La crisi, la chiusura, i licenziamenti, gli scioperi, ma quando c’è da tirarsi su le maniche gli operai della Whirpool ci sono. Il tirarsi su le maniche non è metaforico, ma reale. I lavoratori di Napoli dell’azienda statunitense produttrice di elettrodomestici hanno risposto all’appello del presidente della Regione Campania Vincenzo De Luca sulla carenza delle donazioni di sangue, dando immediatamente la loro disponibilità a compiere la preziosa azione.
L’emergenza Coronavirus ha determinato un crollo delle donazioni. Nella richiesta avanzata alcuni giorni fa, De Luca faceva appello a tutti per non dimenticare chi ha bisogno di una trasfusione. “Non c’è alcun rischio – ha affermato De Luca – i centri trasfusionali sono completamente in sicurezza. Attrezzeremo anche delle strutture mobili per far sentire tutti più sicuri”.
Tra i primi a dire presente sono stati gli operai della Whirpool, pronti ad offrire il loro contributo nella donazione del sangue. Il presidente della Regione li ha subito ringraziati in un post scritto ieri sulla pagina Facebook. “Ringrazio di cuore i lavoratori della Whirlpool per la grande sensibilità dimostrata. Abbiamo fatto subito partire l’organizzazione e già da domani mattina sarà possibile effettuare la donazione volontaria”. Da questa mattina l’Asl Napoli 1 sta coordinando le operazioni per la donazione di sangue dei volontari della Whirpool.
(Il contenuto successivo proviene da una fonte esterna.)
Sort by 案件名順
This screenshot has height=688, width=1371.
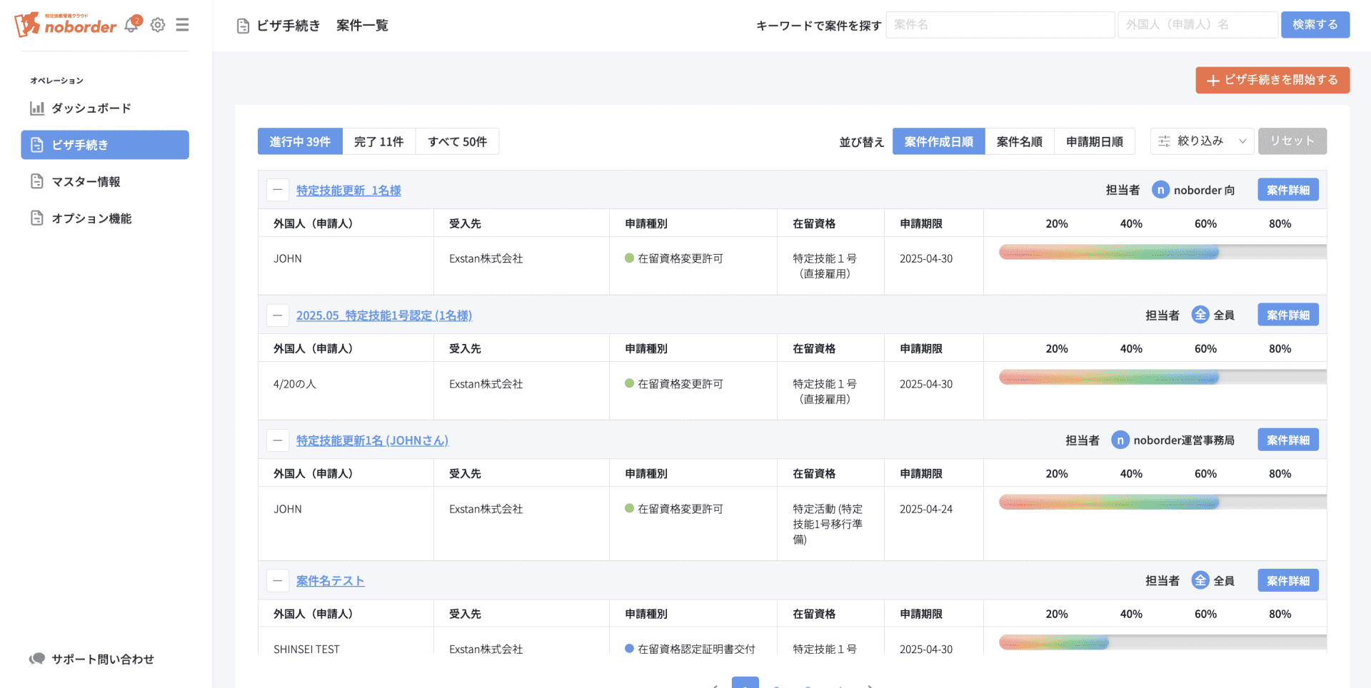pos(1019,142)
Nei giorni scorsi è stato l’ospedale pediatrico Pausilipon a lanciare un grido di allarme riguardante le donazioni. La paura del contagio al Covid-19 ha condizionato molti cittadini, che in passato hanno mostrato altruismo e generosità. Il sangue serve per le trasfusioni e gli interventi chirurgici. Da qui l’appello del a coloro che hanno fra i 18 e i 65 anni e godono di un buono stato di salute.